For me, my project was an exercise in patience. It took three years to tape the footage, edit it, do the voiceovers and finally get my work on the air. I learned the techniques of television production with the generous help of the Wellesley Channel, and put my scheduling and leadership abilities to use, trying to arrange for all of the necessary people and components to be present at the same location and time. My project also gave me a chance to make friends I never would have met otherwise. It has exposed me to the wisdom inherent in our veterans. Last year, one of the veterans who participated in my project, and a friend of mine, passed away. It really gives you a sense of the fragility of life, and of memory. I’ve found through my project, that one needs to make a real effort to learn something from the last generation, because, as it turns out, they may be the only ones you can learn that particular something from. I have learned to take due note of now, because if I don’t, it will soon have finished being “now,” and gone on to being “back then.” If I don’t keep track of the present, I won’t have any stories for future documentarians. I didn’t realize when I joined the Boy Scouts that I would discover such depth and wisdom along my trail to Eagle.
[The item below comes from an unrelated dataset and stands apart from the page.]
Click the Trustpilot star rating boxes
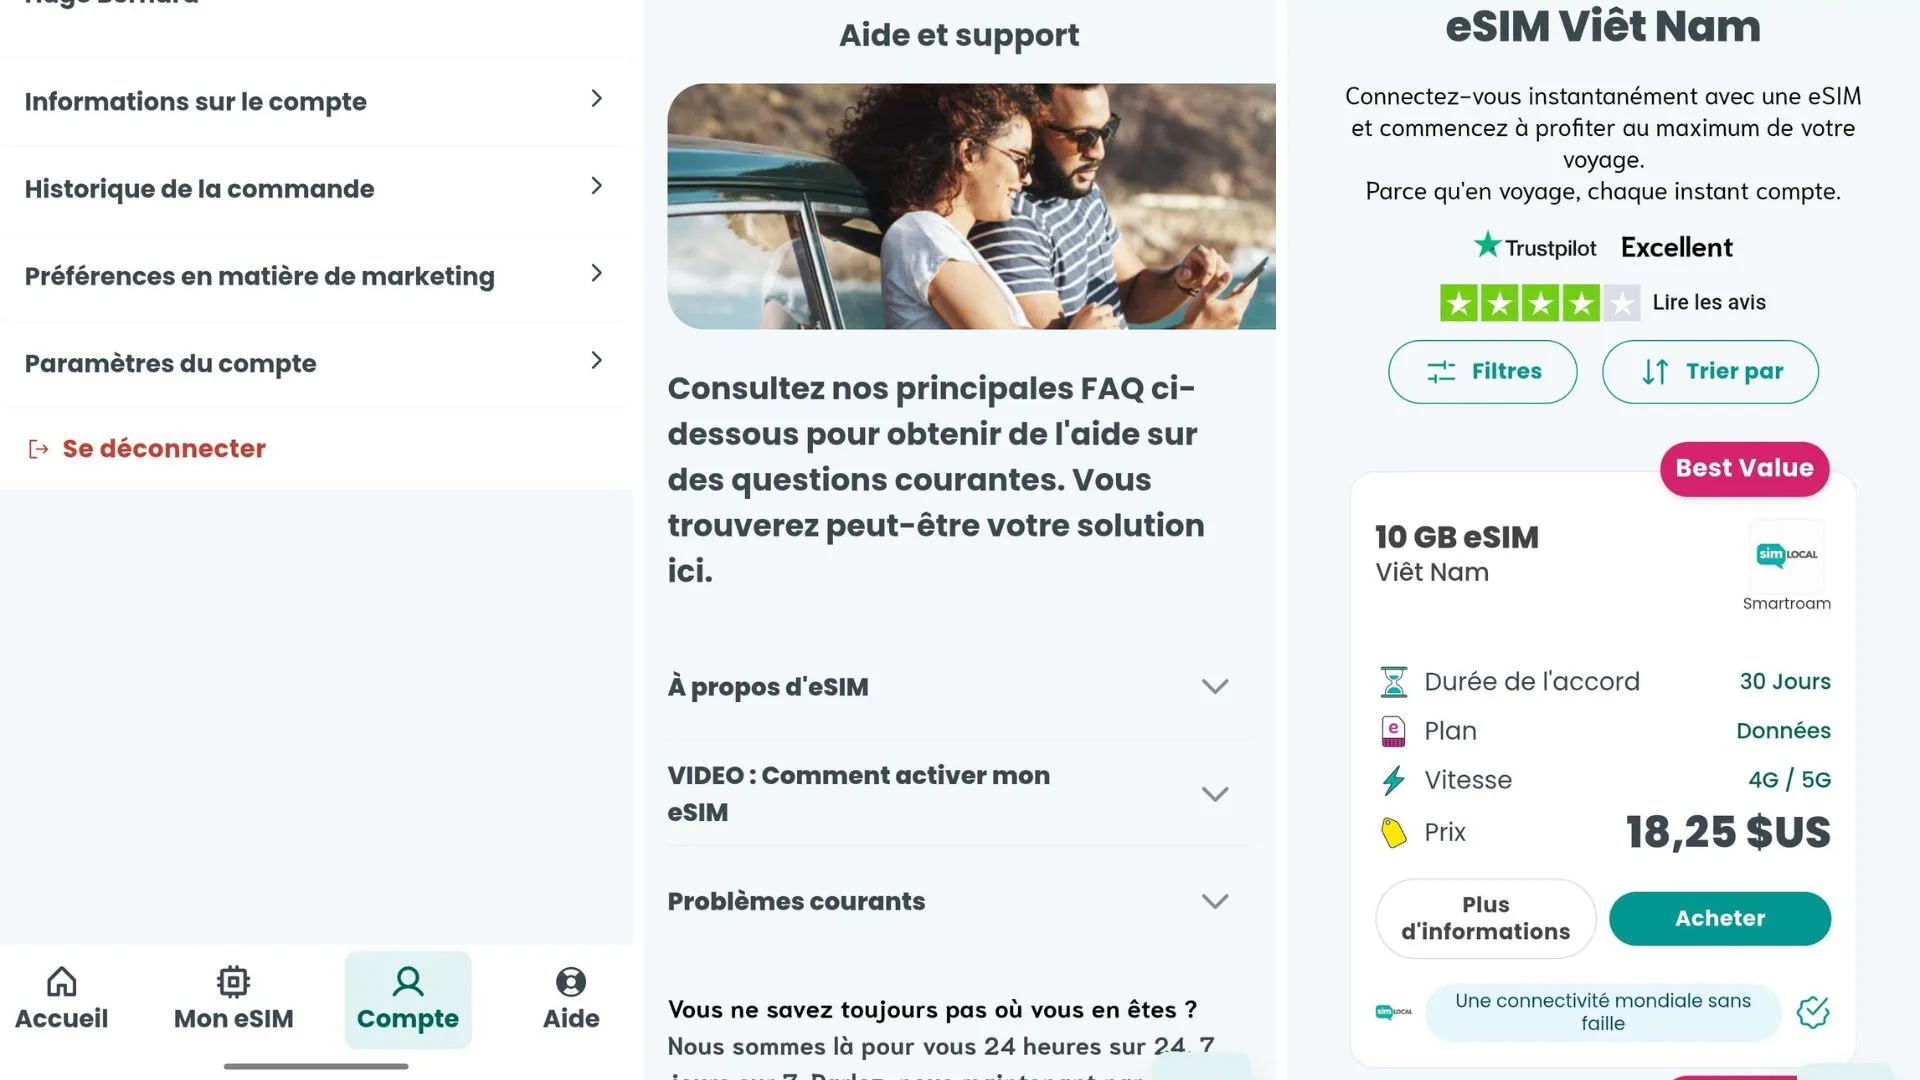Viewport: 1920px width, 1080px height. [1539, 303]
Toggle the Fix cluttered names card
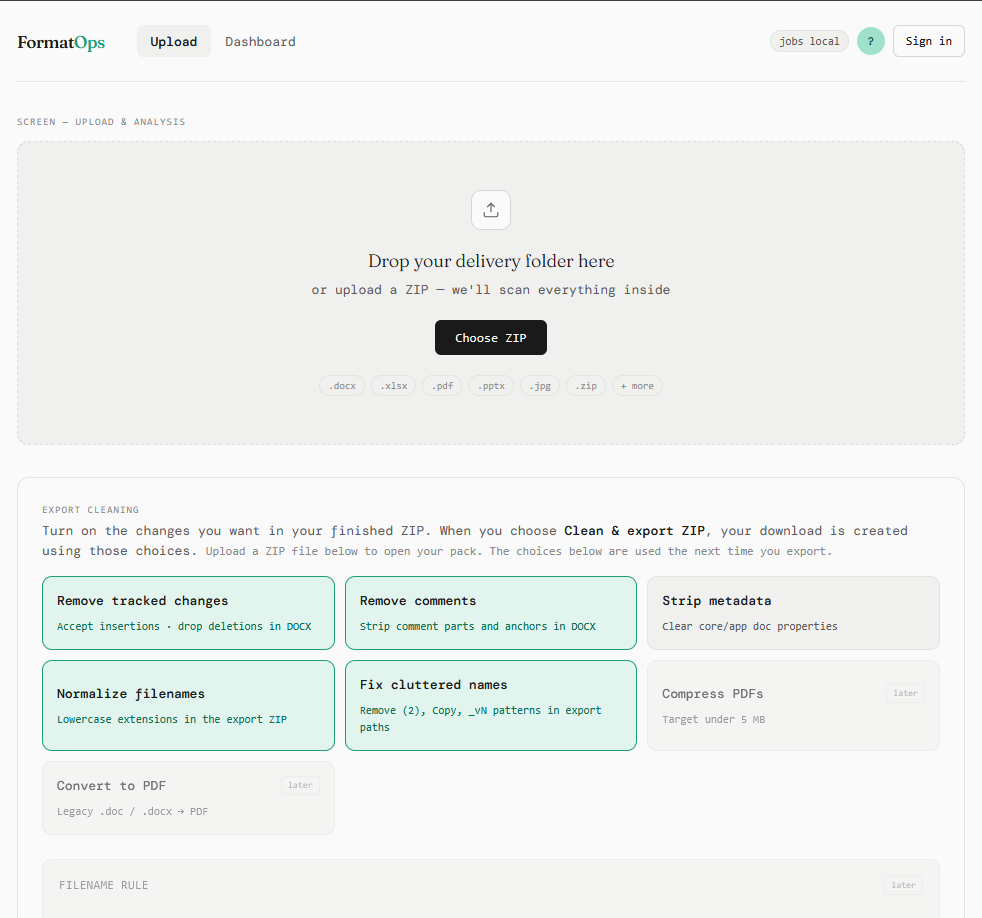982x918 pixels. (491, 704)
Only now, looking back, can I see the greater value in scouting. I can tie a bowline, a square-knot, and even monkey’s fist, but I can also lead a meeting, plan an event, and organize myself and others. Through no doing of my own, but through the teachings of those wiser than myself in the troop, I have found the path to Eagle to be the same path as that to responsibility, capability, and confidence. Along the way, I have somehow become trustworthy, loyal, helpful, friendly, courteous, kind, obedient, cheerful, thrifty, brave, clean, and reverent. That is what scouting, and what Eagle has done for me. To those who are still young enough to follow the Eagle trail, take it up. Put on your pack and go, it will only get lighter as you walk, and the things you see and learn along the trail will inspire you, teach you, and bring you to a greater understanding.